The Wisdom of Knowing

September 24th, 2008, 7:37 am
We can consciously cultivate a capacity for empathy: with practice we can refine this awareness and recognize the subtle reality that we are fundamentally connected. We have this ability – to know one another directly – with no prior experience. There exists within us a “wisdom of knowing,” -  a system in which ”self” is not experienced as separate from “other.”


“As Giacomo Rizzolatti, the Italian neuroscientist who discovered mirror neurons, explains, these systems ‘allow us to grasp the minds of others not through conceptual reasoning but through direct simulation; by feeling, not thinking.’” (as quoted in Sandra Blakelee, “Cells That Read Minds.” New York Times, January 10, 2006. p.C3). Goleman, 2006, p. 43.
“This triggering of parallel circuitry in two brains lets us instantly achieve a shared sense of what counts in a given moment. This creates an immediacy, a sense of sharing the moment. Neuroscientists call that mutually reverberating state ‘empathic resonance,’ a brain-to-brain linkage that forms a two-person circuitry….” Goleman, 2006, p. 43.

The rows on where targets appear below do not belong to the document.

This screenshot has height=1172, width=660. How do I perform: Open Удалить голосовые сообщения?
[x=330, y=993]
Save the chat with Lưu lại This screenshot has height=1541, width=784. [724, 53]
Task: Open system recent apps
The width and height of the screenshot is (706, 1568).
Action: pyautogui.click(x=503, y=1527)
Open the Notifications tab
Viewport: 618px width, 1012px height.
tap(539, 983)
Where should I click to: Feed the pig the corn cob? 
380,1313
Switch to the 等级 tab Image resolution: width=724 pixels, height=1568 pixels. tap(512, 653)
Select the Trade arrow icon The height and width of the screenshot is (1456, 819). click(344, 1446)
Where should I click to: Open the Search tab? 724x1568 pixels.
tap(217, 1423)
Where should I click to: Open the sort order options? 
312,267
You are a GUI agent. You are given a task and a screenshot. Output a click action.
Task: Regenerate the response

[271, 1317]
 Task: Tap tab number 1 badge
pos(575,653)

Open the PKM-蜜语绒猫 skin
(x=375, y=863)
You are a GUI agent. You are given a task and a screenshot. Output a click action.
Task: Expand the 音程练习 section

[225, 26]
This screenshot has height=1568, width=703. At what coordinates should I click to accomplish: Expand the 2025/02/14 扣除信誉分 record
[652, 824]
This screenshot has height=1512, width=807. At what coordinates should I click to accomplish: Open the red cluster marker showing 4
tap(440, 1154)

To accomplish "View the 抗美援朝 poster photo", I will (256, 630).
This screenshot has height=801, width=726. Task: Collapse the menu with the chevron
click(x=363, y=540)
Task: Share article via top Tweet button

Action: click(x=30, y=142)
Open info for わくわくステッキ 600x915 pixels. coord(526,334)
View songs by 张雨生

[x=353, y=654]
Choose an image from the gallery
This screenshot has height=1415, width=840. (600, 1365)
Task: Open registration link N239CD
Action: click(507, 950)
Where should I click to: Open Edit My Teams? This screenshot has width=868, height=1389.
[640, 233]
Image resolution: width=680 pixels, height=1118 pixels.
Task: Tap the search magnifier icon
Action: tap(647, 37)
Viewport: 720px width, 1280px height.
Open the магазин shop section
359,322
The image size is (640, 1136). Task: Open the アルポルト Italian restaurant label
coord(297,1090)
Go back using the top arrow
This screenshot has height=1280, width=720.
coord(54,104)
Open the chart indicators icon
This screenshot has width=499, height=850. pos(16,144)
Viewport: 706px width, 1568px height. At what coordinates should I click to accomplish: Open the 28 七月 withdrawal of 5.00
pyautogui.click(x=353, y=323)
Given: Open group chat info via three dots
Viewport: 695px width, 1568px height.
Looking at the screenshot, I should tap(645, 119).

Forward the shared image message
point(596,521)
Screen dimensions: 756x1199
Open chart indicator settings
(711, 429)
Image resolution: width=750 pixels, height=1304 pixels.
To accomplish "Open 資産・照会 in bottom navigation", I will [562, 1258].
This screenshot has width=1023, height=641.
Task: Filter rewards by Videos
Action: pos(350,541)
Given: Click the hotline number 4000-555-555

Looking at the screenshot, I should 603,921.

“Stern concludes that our nervous systems ‘are constructed to be captured by the nervous systems of others, so that we can experience others as if from within their skins.’ At such moments we resonate with their experience, and they with ours.”
“We can no longer, Stern adds, ‘see our minds as so independent, separate and isolated,’ but instead we must view them as ‘permeable,’ continually interacting as though joined by an invisible link. At an unconscious level, we are in constant dialogue with anyone we interact with, our every feeling and very way of moving attuned to theirs. At least for the moment our mental life is cocreated, in an interconnected two-person matrix.” (Goleman, 2006, p. 43.)
References
Blakelee, Sandra. (2006, January 10). Cells That Read Minds.” New York Times, pp.C3.
Goleman, Daniel. (2006). Social intelligence: The new science of human relationships. NY: Bantam Dell.
Stern, Daniel. (2004). The present moment in psychotherapy and everyday life. New York: W.W. Norton. p.76.